FIG. 14 is a diagram showing defect determination using the identification curves L ₂ and L ₃ . DESCRIPTION OF SYMBOLS 1... Hot steel material, 2... Imaging device, 5... Sample hold A/D converter, 7... Reference pattern detection circuit, 8... Subtraction circuit, 9... Hege extraction circuit,
11...Signal depth detection circuit, 12...Signal width detection circuit, 13...Arithmetic circuit.

Claims (1)

[Claims] 1. Obtaining a video signal by capturing a radiant image of a hot steel material,
Based on this video signal, a preset reference level is
Signals in surface defect detection of hot steel materials where the parts below Po are individually extracted, the signal depth P and signal width W are calculated for each, and whether or not there is a defect is determined based on the set of these parameters (P, W). The processing method includes first treating at least one of the target hot steel materials in advance.

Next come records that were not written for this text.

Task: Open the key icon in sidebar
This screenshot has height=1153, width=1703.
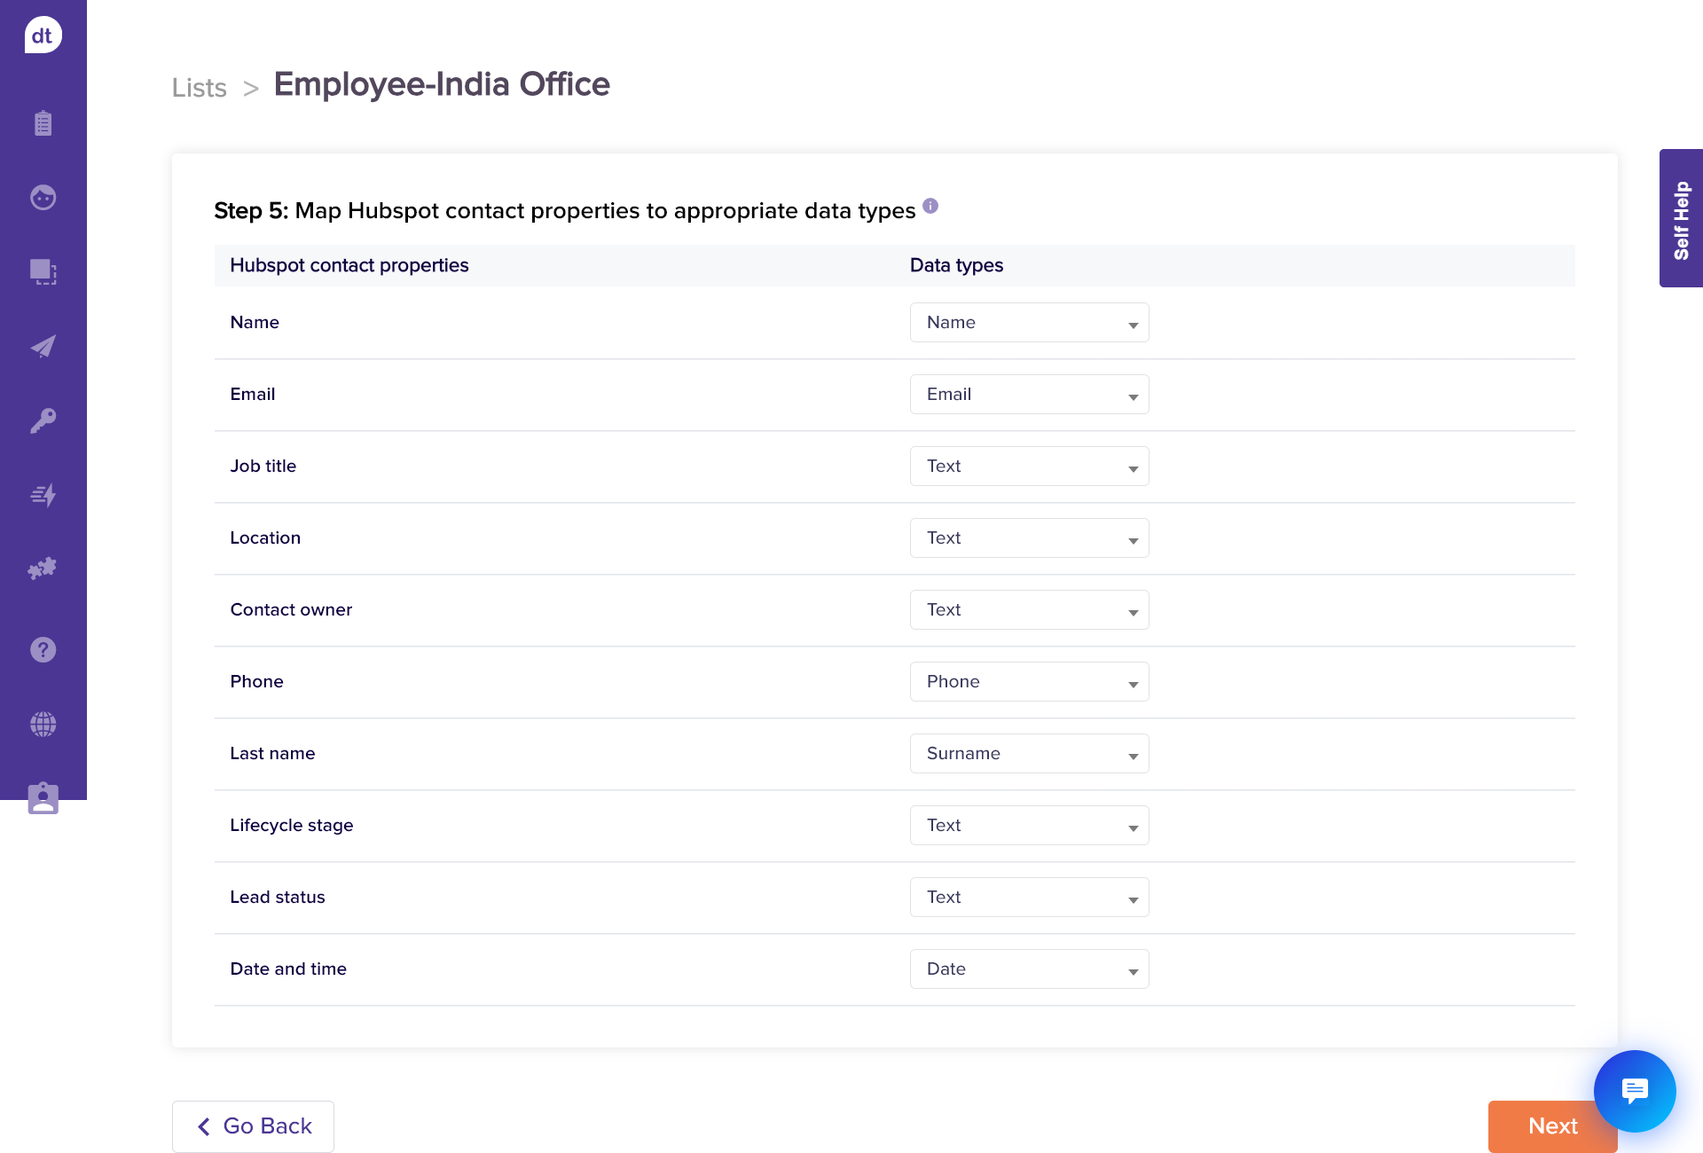Action: coord(43,420)
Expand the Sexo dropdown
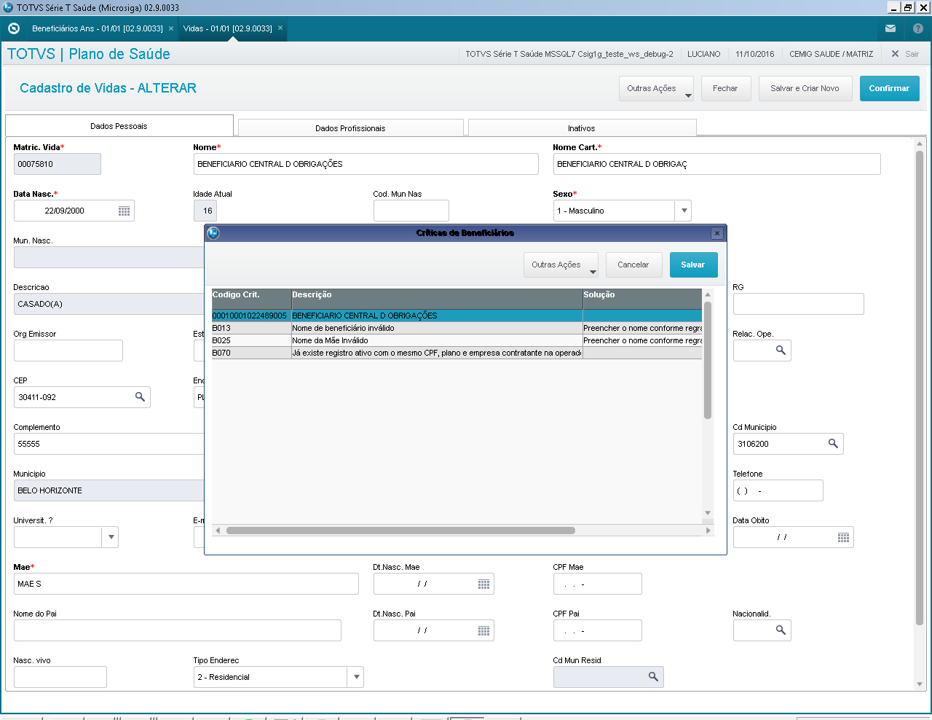Screen dimensions: 932x720 [x=683, y=211]
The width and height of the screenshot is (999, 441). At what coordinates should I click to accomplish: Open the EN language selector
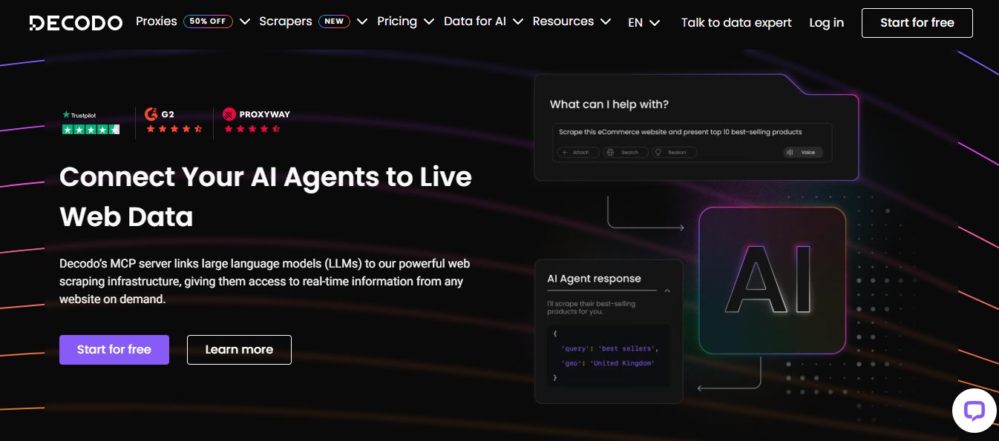[x=643, y=23]
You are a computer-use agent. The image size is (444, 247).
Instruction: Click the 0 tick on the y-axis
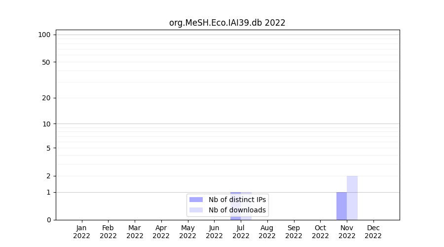[48, 220]
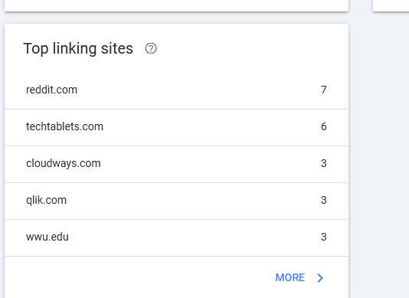Click the link count 3 for cloudways.com
Screen dimensions: 409x298
(324, 164)
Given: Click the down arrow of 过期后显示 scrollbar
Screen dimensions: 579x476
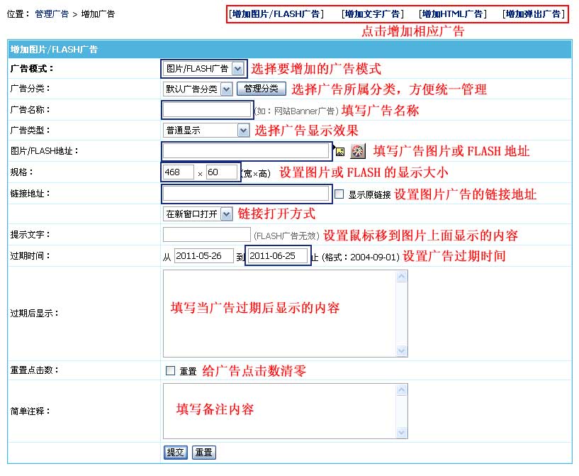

In order to measure the presence or absence of flaws or the degree of flaws in the parts of the hot steel material corresponding to each of the parameter sets (P, W), by comparing the video signal of the surface with the actual flaw. Therefore, create a flaw data map corresponding to each parameter set (P, W),
From this defect data map, the defect identification equation (P, W) = W/α + {β (|P-Po|)} = When (P, W) ≧ 1, determines a defect. When (P, W) < 1, it is not a defect. However, parameters α, β, and γ are determined in a preliminary experiment using a flaw data map, and then the surface defects of the hot steel material to be supplied are detected using the video signal of that material. 1. A signal processing method for detecting surface defects in hot steel materials, characterized in that discrimination is made by substituting a set of parameters (P, W) calculated from the above into the defect identification equation.